■ **TRAVAIL DEMANDÉ**
Rédigez la suite du texte consacré aux nouveautés de la loi, s'il vous plaît, en reprenant juste après sa dernière phrase.

■ **DOCUMENT SOURCE**
Par voie d’amendements, les parlementaires ont également introduit dans le Code de procédure pénale la récente jurisprudence de la Cour de cassation relative à la compétence universelle de la France en matière de crimes de génocide, crimes contre l’humanité et crimes de guerre commis à l’étranger. Certaines des conditions initialement prévues par la loi ont été supprimées, pour ne conserver que le critère de « résidence habituelle sur le territoire français » de la personne soupçonnée.

Des tribunaux des activités économiques à l’essai

La loi prévoit l’expérimentation de tribunaux des activités économiques pendant quatre ans dans une dizaine de tribunaux de commerce (qui seront désignés par décret). Ces tribunaux seront compétents pour l’ensemble des procédures amiables et des procédures collectives quels que soient le statut et l’activité du débiteur, hormis celles concernant les professions d’avocat, de notaire, d’huissier de justice, de commissaire-priseur judiciaire, de greffier de tribunal de commerce, d’administrateur judiciaire et de mandataire judiciaire. Ils connaissent aussi des actions et contestations relatives aux baux commerciaux nées de la procédure et présentant avec celle‑ci des liens de connexité suffisants.

La loi instaure devant ces nouveaux tribunaux une « contribution pour la justice économique », versée par la partie demanderesse et dont le barème sera défini par décret. Les demandeurs à l’ouverture d’une procédure amiable ou collective, l’État, les collectivités territoriales et leurs groupements, les personnes physiques et les personnes morales de droit privé employant moins de 250 salariés en seront exemptés. La représentation par avocat ne sera pas obligatoire si la demande porte sur un montant inférieur ou égal à 10 000 euros, ou si elle concerne l’exécution d’une obligation dont le montant n’excède pas ce montant. Les parties auront alors la possibilité de se faire assister ou représenter par toute personne de leur choix.

Un legal privilege à la française

Une des grandes nouveautés introduites par cette loi est l’octroi de la confidentialité aux consultations juridiques rédigées par un juriste d’entreprise ou à sa demande, et sous son contrôle, au profit de son employeur, excepté en matière pénale et fiscale.

■ **DONNÉES FOURNIES**
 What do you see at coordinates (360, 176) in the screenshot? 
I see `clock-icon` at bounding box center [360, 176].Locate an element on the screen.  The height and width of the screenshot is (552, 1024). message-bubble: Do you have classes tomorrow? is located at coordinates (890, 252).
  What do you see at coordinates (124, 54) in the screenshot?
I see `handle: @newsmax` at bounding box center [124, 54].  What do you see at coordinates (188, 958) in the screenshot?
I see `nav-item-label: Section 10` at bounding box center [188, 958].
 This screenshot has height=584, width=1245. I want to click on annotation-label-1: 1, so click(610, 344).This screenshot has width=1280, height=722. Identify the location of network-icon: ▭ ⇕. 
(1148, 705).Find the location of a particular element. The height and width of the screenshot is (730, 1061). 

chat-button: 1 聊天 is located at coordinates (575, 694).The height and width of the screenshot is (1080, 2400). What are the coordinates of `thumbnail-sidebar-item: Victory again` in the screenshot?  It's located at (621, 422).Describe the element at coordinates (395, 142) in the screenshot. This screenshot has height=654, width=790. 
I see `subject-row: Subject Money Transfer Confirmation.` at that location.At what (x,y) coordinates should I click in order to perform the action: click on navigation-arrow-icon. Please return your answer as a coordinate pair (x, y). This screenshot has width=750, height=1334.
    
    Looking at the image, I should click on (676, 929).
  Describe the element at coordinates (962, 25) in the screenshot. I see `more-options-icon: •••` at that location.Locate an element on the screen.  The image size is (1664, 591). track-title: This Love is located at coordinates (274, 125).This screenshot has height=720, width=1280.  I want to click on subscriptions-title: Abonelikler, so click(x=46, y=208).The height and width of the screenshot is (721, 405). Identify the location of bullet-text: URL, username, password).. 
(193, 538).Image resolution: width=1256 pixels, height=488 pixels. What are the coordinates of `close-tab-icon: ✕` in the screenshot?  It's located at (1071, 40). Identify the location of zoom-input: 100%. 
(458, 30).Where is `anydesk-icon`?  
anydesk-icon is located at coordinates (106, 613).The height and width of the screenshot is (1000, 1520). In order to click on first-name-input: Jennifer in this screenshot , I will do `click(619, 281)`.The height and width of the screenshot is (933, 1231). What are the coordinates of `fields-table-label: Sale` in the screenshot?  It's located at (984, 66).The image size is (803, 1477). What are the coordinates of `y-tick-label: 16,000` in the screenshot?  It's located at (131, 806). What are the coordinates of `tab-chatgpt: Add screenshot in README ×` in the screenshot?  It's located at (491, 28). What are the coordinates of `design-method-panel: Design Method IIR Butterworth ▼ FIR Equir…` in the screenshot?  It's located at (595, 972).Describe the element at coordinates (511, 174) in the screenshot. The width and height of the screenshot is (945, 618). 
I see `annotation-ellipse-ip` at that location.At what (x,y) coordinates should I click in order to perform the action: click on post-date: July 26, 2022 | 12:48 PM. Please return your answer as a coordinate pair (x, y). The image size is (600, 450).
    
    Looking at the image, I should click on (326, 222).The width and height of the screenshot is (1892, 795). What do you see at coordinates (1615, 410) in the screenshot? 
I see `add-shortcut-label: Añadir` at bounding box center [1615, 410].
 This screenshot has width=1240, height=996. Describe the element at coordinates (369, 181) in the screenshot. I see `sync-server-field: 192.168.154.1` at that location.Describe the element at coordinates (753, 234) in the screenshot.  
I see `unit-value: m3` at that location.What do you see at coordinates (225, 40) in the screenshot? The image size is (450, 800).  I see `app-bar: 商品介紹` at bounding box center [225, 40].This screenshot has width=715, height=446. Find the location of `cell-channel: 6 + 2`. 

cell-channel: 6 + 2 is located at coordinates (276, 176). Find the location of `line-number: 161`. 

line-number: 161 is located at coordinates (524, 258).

■ **RÉPONSE**
Cette réforme qui vient en partie répondre aux attentes des entreprises et de leurs juristes internes a bénéficié d’un soutien constant du garde des Sceaux, tout au long de l’examen de ce texte, alors que les parquets financiers et les équipes d’enquête des services fiscaux et des autorités administratives (de la concurrence, des marchés financiers…) y étaient opposés. D’où son périmètre limité excluant les matières pénales et fiscales. La loi impose aussi des conditions d’identification (par la mention « confidentiel - consultation juridique - juriste d’entreprise ») et de traçabilité des documents dans les dossiers de l’entreprise, ainsi que de diplômes et de formation aux juristes d’entreprises. Si toutes les conditions sont réunies, les documents « ne peuvent, dans le cadre d’une procédure ou d’un litige en matière civile, commerciale ou administrative, faire l’objet d’une saisie ou d’une obligation de remise à un tiers, y compris à une autorité administrative française ou étrangère. »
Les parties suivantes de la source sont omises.